В ее присутствии я почувствовала себя более взволнованной и испытала гораздо большее замешательство, чем в присутствии Марты. Мне не удавалось найти равновесие между ее присутствием и моим, как равно не удавалось почувствовать, каково истинное положение каждой из нас, какие отношения между нами были бы правильными.

Несомненно, она считалась с моим присутствием, она немножко позировала для меня. Но у меня не было впечатления, что я могу легко воздействовать на нее. Я не говорила себе, как говорила только что, оставаясь с Мартой: "Сколько времени она собирается сопротивляться?"

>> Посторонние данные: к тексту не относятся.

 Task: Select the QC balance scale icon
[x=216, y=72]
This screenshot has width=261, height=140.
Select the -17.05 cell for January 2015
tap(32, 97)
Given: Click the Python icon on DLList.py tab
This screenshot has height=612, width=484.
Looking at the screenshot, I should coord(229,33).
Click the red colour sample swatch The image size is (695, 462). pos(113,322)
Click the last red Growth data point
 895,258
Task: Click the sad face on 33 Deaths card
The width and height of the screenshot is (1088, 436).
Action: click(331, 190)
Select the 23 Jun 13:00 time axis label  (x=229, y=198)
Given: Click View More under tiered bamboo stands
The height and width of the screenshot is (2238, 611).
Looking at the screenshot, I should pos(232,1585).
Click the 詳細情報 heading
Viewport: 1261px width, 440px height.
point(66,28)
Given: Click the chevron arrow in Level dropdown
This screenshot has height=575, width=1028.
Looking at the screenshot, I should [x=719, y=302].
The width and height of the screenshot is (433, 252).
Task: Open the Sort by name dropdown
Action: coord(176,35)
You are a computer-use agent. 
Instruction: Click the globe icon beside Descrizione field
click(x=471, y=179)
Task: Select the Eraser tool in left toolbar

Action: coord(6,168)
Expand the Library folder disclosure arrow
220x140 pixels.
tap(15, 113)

Затем одна мысль причинила мне беспокойство. Я вспомнила об угрозе, которую она делала сестре. "Вполне возможно, что эта деланная безмятежность проистекает от твердого решения умереть. Я предпочла бы резко подчеркнутое отчаяние. Если предположение мое верно, то я не имею права притворяться, будто я ничего не знаю, будто я ни о чем не подозреваю. Так как я не чувствую в себе мужества пойти на открытое объяснение, в котором она, к тому же, может отказать мне, то я должна ухитриться найти два или три слова, с виду банальных, но полных смысла и трогающих, которые дошли бы до ее желания умереть, отыскали бы его в том месте, где оно хоронится".

Я не находила этих слов. Кончилось тем, что вся искусственность, содержавшаяся в поведении Цецилии, стала передаваться и мне. Я заметила, что делая свои замечания относительно упражнения, я округляла фразы, я рассчитывала голосовые ударения. Очень скоро я почувствовала усталость. Весьма возможно, что нарочитые красивые фразы доставляют удовольствие, когда они произносятся перед обширной аудиторией. Но сегодня в гостиной Барбленэ с мрачною Цецилиею, сидящей налево от меня, с портретом дяди над нами, со слабыми и печальными отблесками, которыми обменивались между собою корпус рояля и гофрированная медная покрышка цветочного горшка, произнесение красивых фраз становилось занятием тягостным, как маневрирование насосом в подвале.

Я стала испытывать гнет дома Барбленэ. Мне требовалось определенное усилие, чтобы еще дольше выносить свое пребывание в нем. Казалось, что вся совершившаяся во мне предварительная работа привыкания пропала даром. Однако же я освоилась со множеством предметов этого дома. Что же вдруг сделало их необыкновенными и тягостными?

Перед самым концом урока Цецилия сказала мне:

– Вас очень затруднит встретиться здесь с г-ном Пьером Февром в будущий вторник? Он должен прийти.

Я ответила:

– О нет! Нисколько! – тоном, который выдавал, насколько этот вопрос был для меня неожиданным. Произнеся его, Цецилия бросила на меня взгляд, затем обернулась к роялю. Она слегка улыбалась. Ее поза не была, однако, ни слишком принужденной, ни слишком загадочной для того, чтобы внушить мне предположение, будто за этим приглашением скрывается насмешка или какой-нибудь вызов.

Но я размышляла над ним в течение нескольких часов.